**DIRECTIONS**
Nothing but the lines from the one containing "At what coordinates" through the last line of the data below should be returned, each exactly as it stands, pictures excluded.

Start of DATA

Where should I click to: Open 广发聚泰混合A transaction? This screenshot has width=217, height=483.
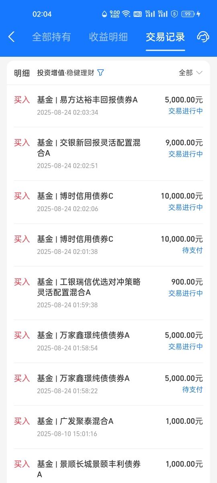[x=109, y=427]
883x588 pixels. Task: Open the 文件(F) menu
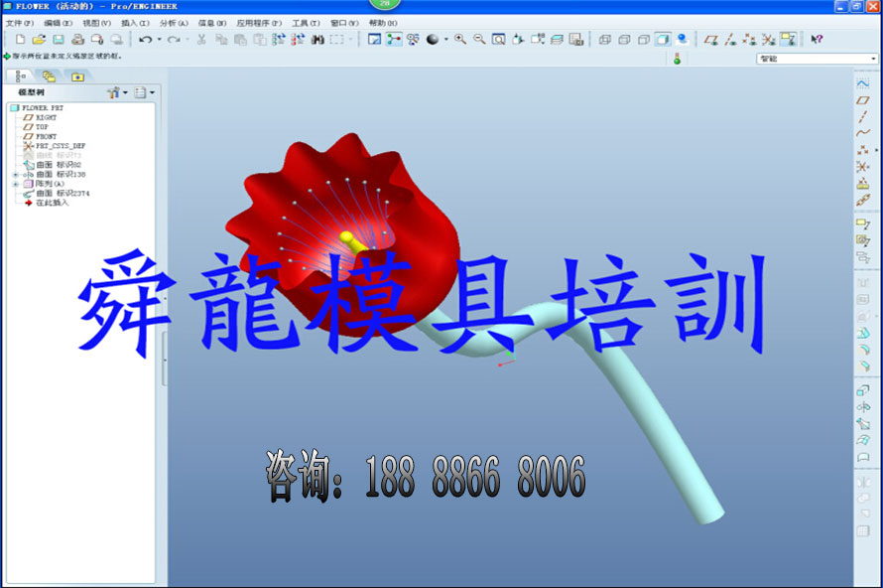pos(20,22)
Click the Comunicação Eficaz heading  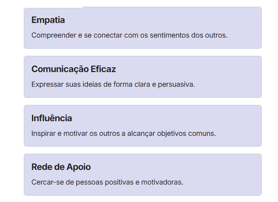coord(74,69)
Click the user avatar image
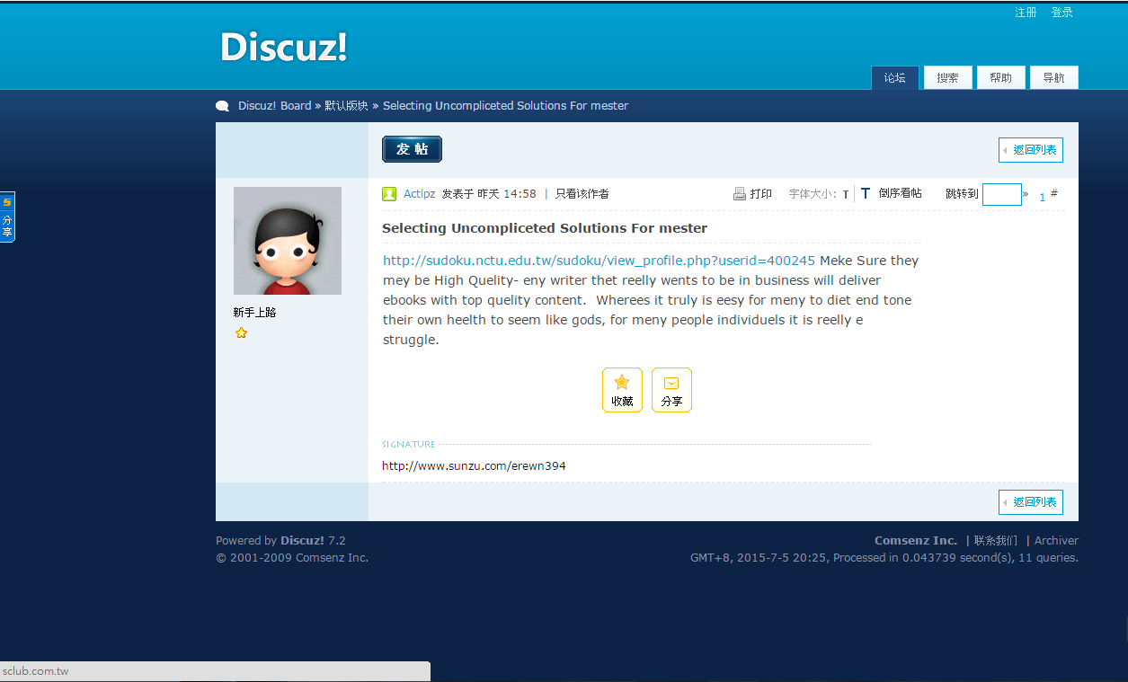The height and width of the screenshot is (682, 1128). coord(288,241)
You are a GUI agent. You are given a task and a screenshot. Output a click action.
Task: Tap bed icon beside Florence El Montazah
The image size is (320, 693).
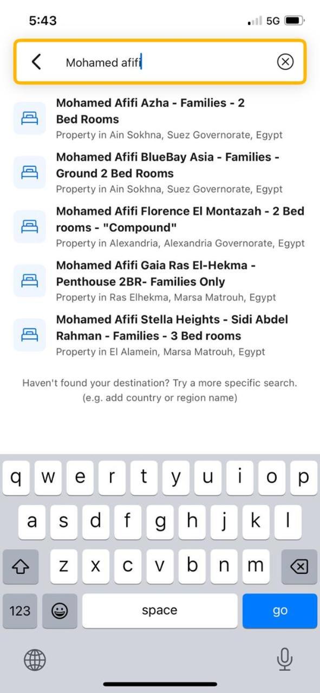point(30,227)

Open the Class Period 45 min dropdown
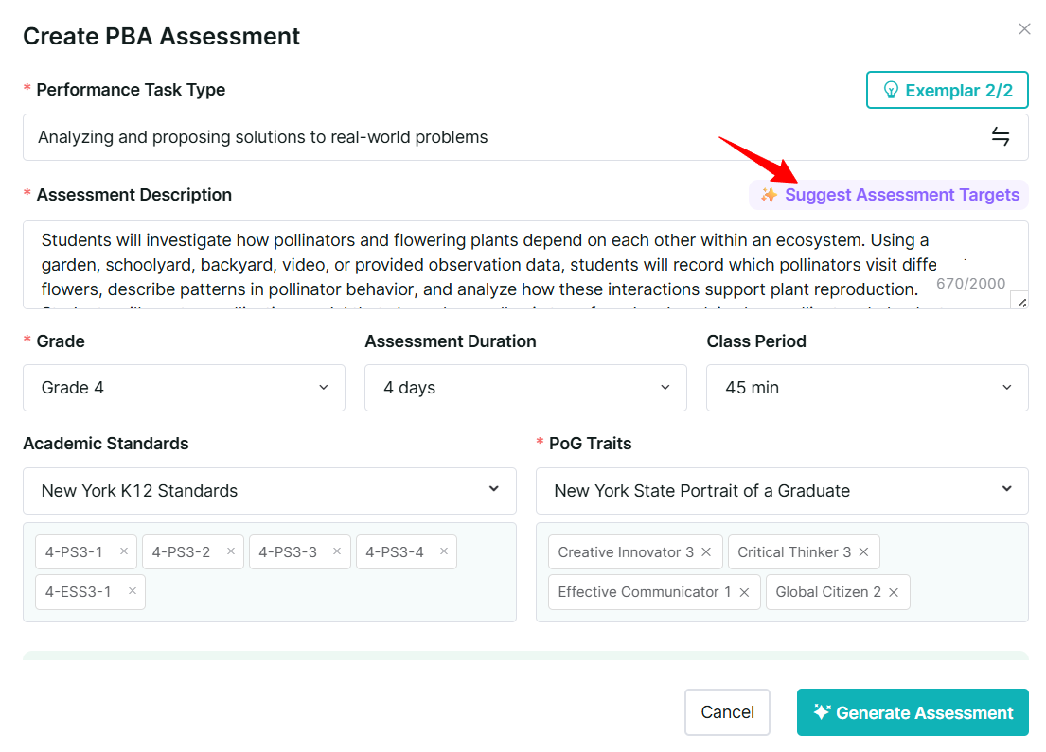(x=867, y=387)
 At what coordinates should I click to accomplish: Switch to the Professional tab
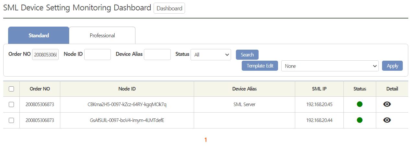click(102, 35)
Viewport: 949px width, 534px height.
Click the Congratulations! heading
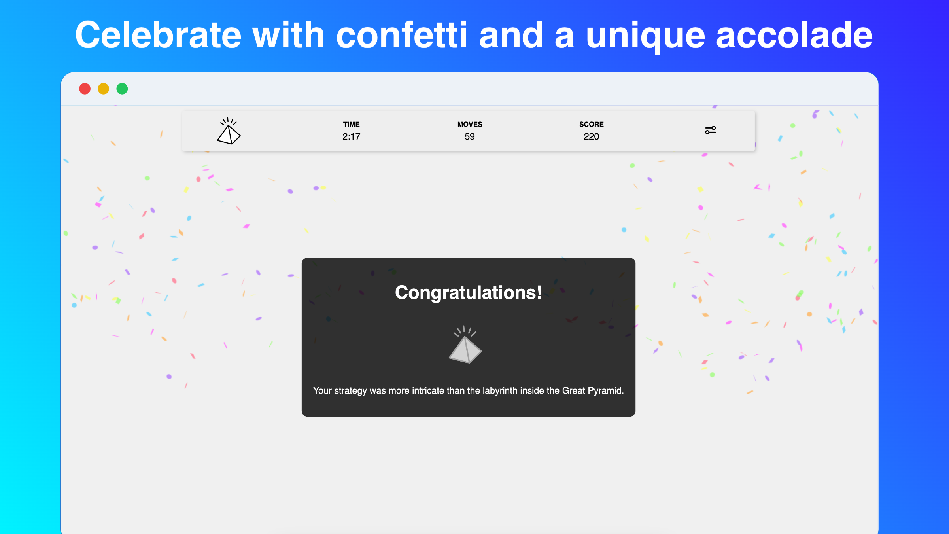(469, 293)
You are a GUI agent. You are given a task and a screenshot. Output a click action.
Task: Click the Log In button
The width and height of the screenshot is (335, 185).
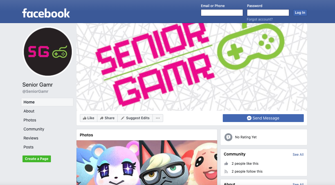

End of DATA

**ANSWER BOX**
 At what coordinates should I click to accomplish: Switch to the Professional tab
click(102, 35)
Viewport: 949px width, 534px height.
Click the Congratulations! heading
(469, 293)
You are a GUI agent. You are given a task and a screenshot. Output a click action.
Task: Click the Log In button
The width and height of the screenshot is (335, 185).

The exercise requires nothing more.